Regardless of what the actual "truth" is, aren't we better served if all deaths related to bees are attributed to AHB? If the general population ever thought, outside allergic reactions, that EHB could killin viscious attacks, we would have a collective nightmare on our hands. As more beeks invade suburbia, and meet more frequent government resistance, we could be zoned out of existance. Three additional municipalities in NJ have banned beekeeping this year and more would follow if EHB could kill akin to AHB. To the general population, there would be no distinction between the two bee types.

That was my point in asking the question to begin with.... Wink I agree with your comments.

We should, for vicious attacks with loss of life, assume AHB, until proven otherwise. Not assume EFB, until proven AHB. We are sending the wrong message by the details presented. And I agree with the ramifications of such passive PR and the message presented.

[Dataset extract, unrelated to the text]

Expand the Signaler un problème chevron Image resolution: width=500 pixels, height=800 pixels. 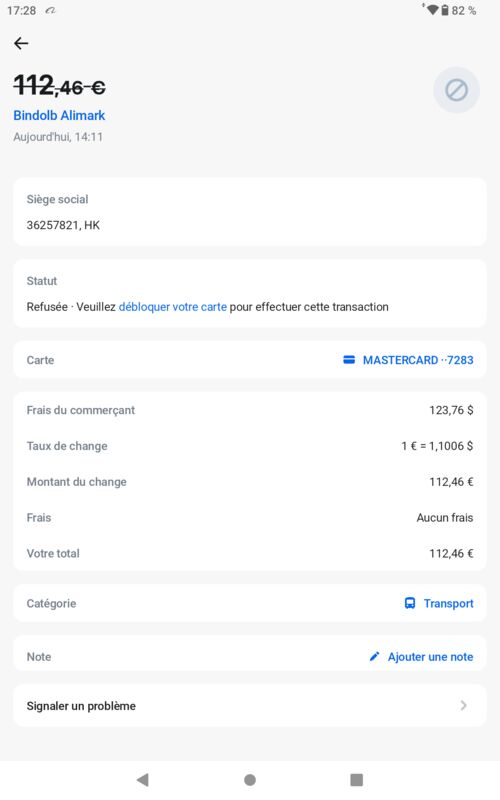463,706
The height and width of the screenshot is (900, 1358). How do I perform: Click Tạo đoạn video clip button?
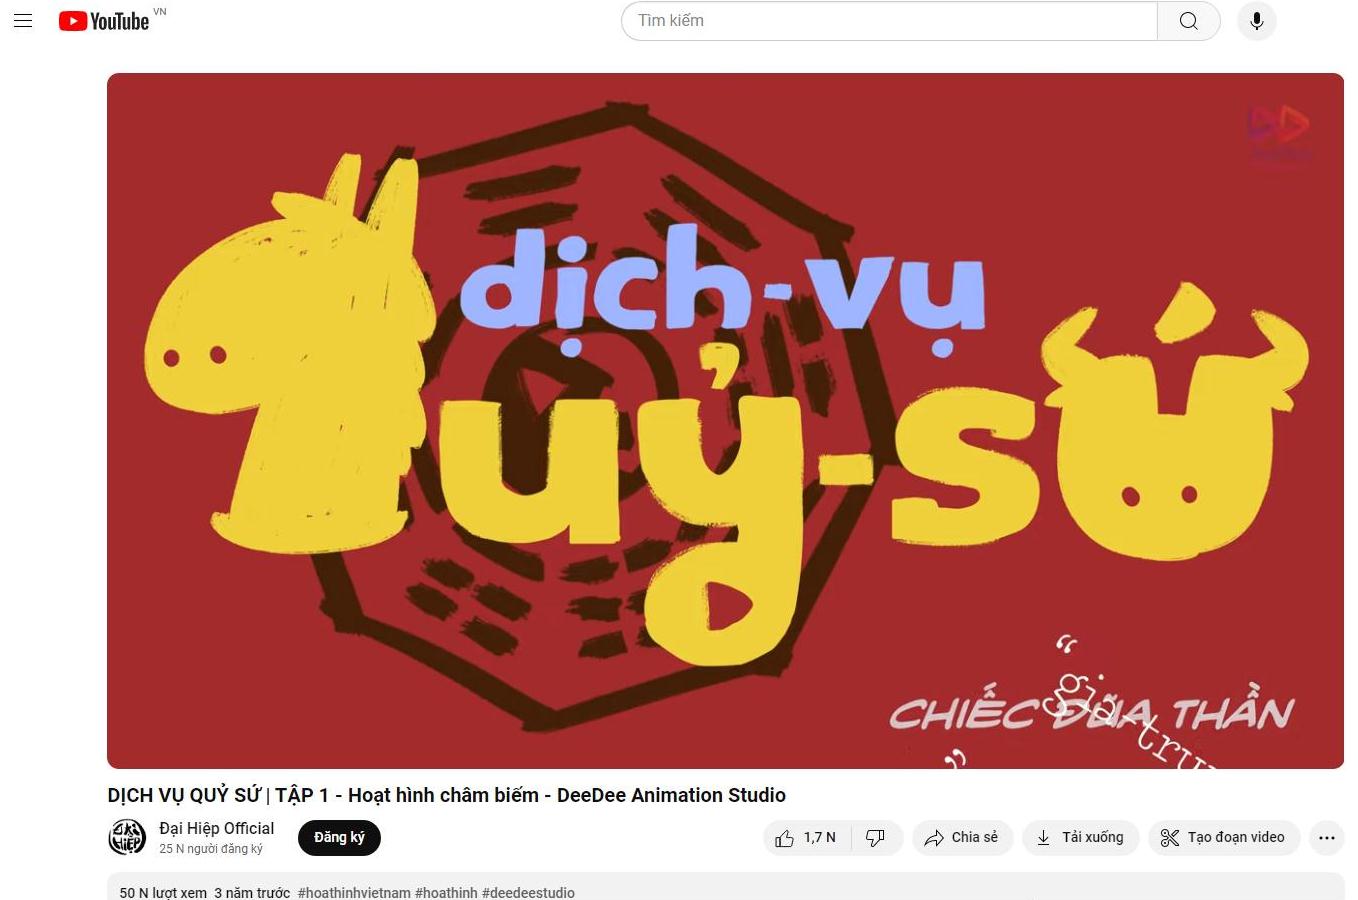point(1224,838)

I've been keeping bees in Pennsylvania for a few years now. Responded to many swarm calls. Am listed on the 911 response list. And I bet there will not be one dog killed this year, or one person killed in Pennsylvania. If it does happen , it's a million to one shot, and probably has aggravating circumstances. That will not be the case for the majority of states that now have populations of AHB. They WILL have vicious attacks and pets killed this year. I'll put money on it. And to suggest that a few isolated events (even if questionable at best) with EHBs equates into the same level of events with AHBs is outright wrong in my opinion.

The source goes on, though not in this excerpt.